When dealing with vectors, one of the first steps is to break the vector into its components. These components describe how far the vector stretches in each direction (usually along the x and y axes). For example, in the vector \( \mathbf{v} = 1\mathbf{i} + \sqrt{3} \mathbf{j} \), we have two components:

• 1 in the x-direction (represented by \( \mathbf{i} \))
• \( \sqrt{3} \) in the y-direction (represented by \( \mathbf{j} \))

Understanding vector components is crucial because they tell us the vector's influence in each direction. This foundational step helps in further calculations like determining magnitude and direction.

The magnitude of a vector represents its length. It's a measure of how much ground a vector covers, regardless of direction. To calculate it, apply the Pythagorean theorem using the components of the vector. For a vector \( \mathbf{v} = x\mathbf{i} + y\mathbf{j} \), the magnitude \( \| \mathbf{v} \| \) is calculated as follows:

\[ \| \mathbf{v} \| = \sqrt{x^2 + y^2} \]

In our example, the components are \( x = 1 \) and \( y = \sqrt{3} \). Plug these into the formula:

\[ \| \mathbf{v} \| = \sqrt{1^2 + (\sqrt{3})^2} = \sqrt{1 + 3} = \sqrt{4} = 2 \]

This tells us that the vector is 2 units long. Magnitude gives us a sense of scale, making it essential for knowing how strong or intense a vector is over its given direction.

Vectors have not only magnitude but also direction, defined by the angle they make with a reference axis, usually the positive x-axis.
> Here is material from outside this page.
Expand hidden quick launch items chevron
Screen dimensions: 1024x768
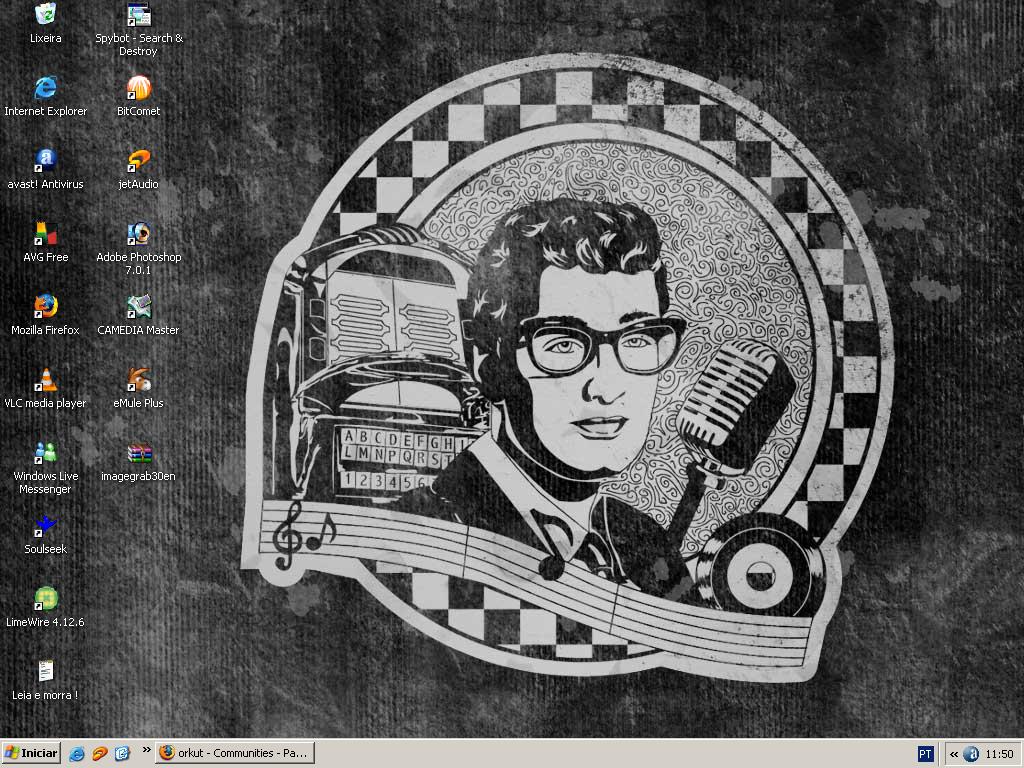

This angle is called the direction angle. It is essential for understanding where a vector points in the plane.

To find this angle, use the tangent function from trigonometry, which relates the sides of a right triangle. Given a vector \( \mathbf{v} = x\mathbf{i} + y\mathbf{j} \), the direction angle \( \theta \) can be determined using:

\[ \theta = \tan^{-1} \left( \frac{y}{x} \right) \]

For our vector, where \( x = 1 \) and \( y = \sqrt{3} \):

\[ \theta = \tan^{-1} \left( \frac{\sqrt{3}}{1} \right) = \tan^{-1}(\sqrt{3}) = 60^{\circ} \]

Thus, the vector forms a \( 60^{\circ} \) angle with the positive x-axis, directing us to imagine it pointing diagonally upwards on a graph.

Trigonometry is a branch of mathematics featuring prominently in vector analysis. It deals with the relationships between the angles and sides of triangles, especially right triangles. Understanding trigonometry is vital when calculating direction angles of vectors.

In our context, trigonometry helps us find angles using the tangent function as applied with:

\[ \theta = \tan^{-1} \left( \frac{y}{x} \right) \]

Here, \( y \) and \( x \) are the lengths of the opposite and adjacent sides of a right triangle formed by the vector projection on the x and y axes. The inverse tangent (\( \tan^{-1} \)) function returns the angle whose tangent is the quotient of these sides.

Grasping these trigonometric concepts allows you to determine angles effectively, thus depicting the exact orientation of vectors in a plane.